Türcülük hayvanların sömürülmesinin ekonomik gerçeklerini gizlerken bunu aynı zamanda meşrulaştıran bir sistemdir. Fakat şu gerçek ortadadır: hayvan sömürüsüne ve türcülüğe karşı bir mücadele, burjuva ahlak teorileri üzerine yükselemez, oradan ancak daha fazla mistifikasyon ve sömürünün başka biçimleri ortaya çıkar. Zira bu sorun yalnızca bireylerin kültürel, toplumsal ve kişisel yapılarıyla açıklanamaz. İşte burada devreye marksizm girer. Peki bu iki mücadelenin birliği, bir aradalığı nasıl sağlanabilir?
Kapitalizm tarihsel gelişim süreci içinde insanı, hayvanı ve topyekün dünyayı yok eden bir sistem düzeyine erişti. O bunları kaynak dışında bir konumda görmez, dolayısıyla yok olmaları sadece bir kaynak sorunudur. Burada önümüze şu sonuç çıkar; tüm hiyerarşik sömürü yöntemlerinde olduğu gibi hayvan sömürüsünde de tarihsel materyalizm kullanılmadan hayvanların özgürlüğünü sağlayacak bakış açısı yakalanamaz. Sorun, şu an ve burada olandan ibaret olmadığı gibi tarihsel kökenleri de tarihteki birer sapma olarak ortaya çıkmamıştır. Şu bir gerçektir ki, insan ve insan dışı hayvan türleri arasındaki çelişki yalnızca hiyerarşik üstünlük ile açıklanabilecek ve bunun kaldırılması ile çözümlenecek bir mesele değildir. Bu karşıtlık toplumdaki egemen sınıf ile doğanın, egemen sınıf ile işçi sınıfının ilişkisi üzerinden açıklanabilir.
Tarihsel türcülük karşıtı materyalist bir yaklaşım bizi pek çok noktada gerçek bir özgürlük anlayışına götürecek olsa da bu, başlı başına yeterli de değildir. Günümüzdeki krizin durumu şu gerçekliği net bir şekilde ortaya koyuyor: “Vaktimiz yok!”
Giderek artan doğa katliamları, had safhaya ulaşan iklim krizi insanlığa şu gerçeği gösteriyor; hayvan ya da insan, hayatta kalmak için artık yalnızca ahlaki ya da bilimsel bir duruşun ötesinde acil eyleme ihtiyaç var. İnsanın ve dünyanın yok oluş eşiğinde olduğu bu anda iklim krizinin birincil sebeplerinden birinin endüstriyelleşmiş hayvansal üretimi olduğu gerçeği, işte tam da bu acil eylemin hedefini önümüze koyar.
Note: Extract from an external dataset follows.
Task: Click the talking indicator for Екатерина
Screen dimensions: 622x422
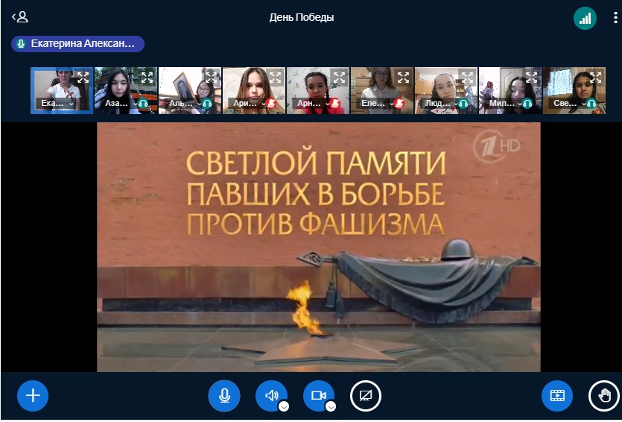Action: click(x=77, y=44)
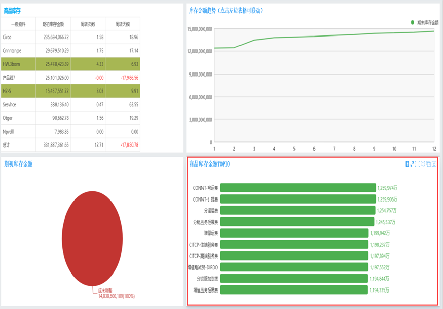Select the Circo row in inventory table

70,37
Kapitalizm var olduğu günden beri doğa üzerinde tahakkümünü sürdürüyor. Lakin içinde bulunduğumuz yüzyıla – yaşadığımız döneme – tahrip gücünün en yüksek seviyeye çıktığı dönem diyebiliriz. Bugün çıkan yangınların, sellerin, doğal felaketlerin haberini dünden birçok bilimsel araştırma bize apaçık bir şekilde sunmuştu. Tüm bilimsel veriler, ekolojistler bağırarak bizlere “iklim krizinin” önlenmesi için son eşikte olduğumuzu söyledi. Bu ekolojik yıkımlar önümüze tesadüf eseri çıkmış değil. Kapitalist, sömürgeci, türcü sistemin gerçekleridir. Üstelik yaşadığımız krizler, bu sistemin sürdüğü sürece önümüze koyacağı daha derin krizlerin başlangıcı gibi görünüyor.
Bugün önümüzde iki seçenek artık daha açık bir şekilde durmaktadır: Ya ekososyalizm, ya barbarlık!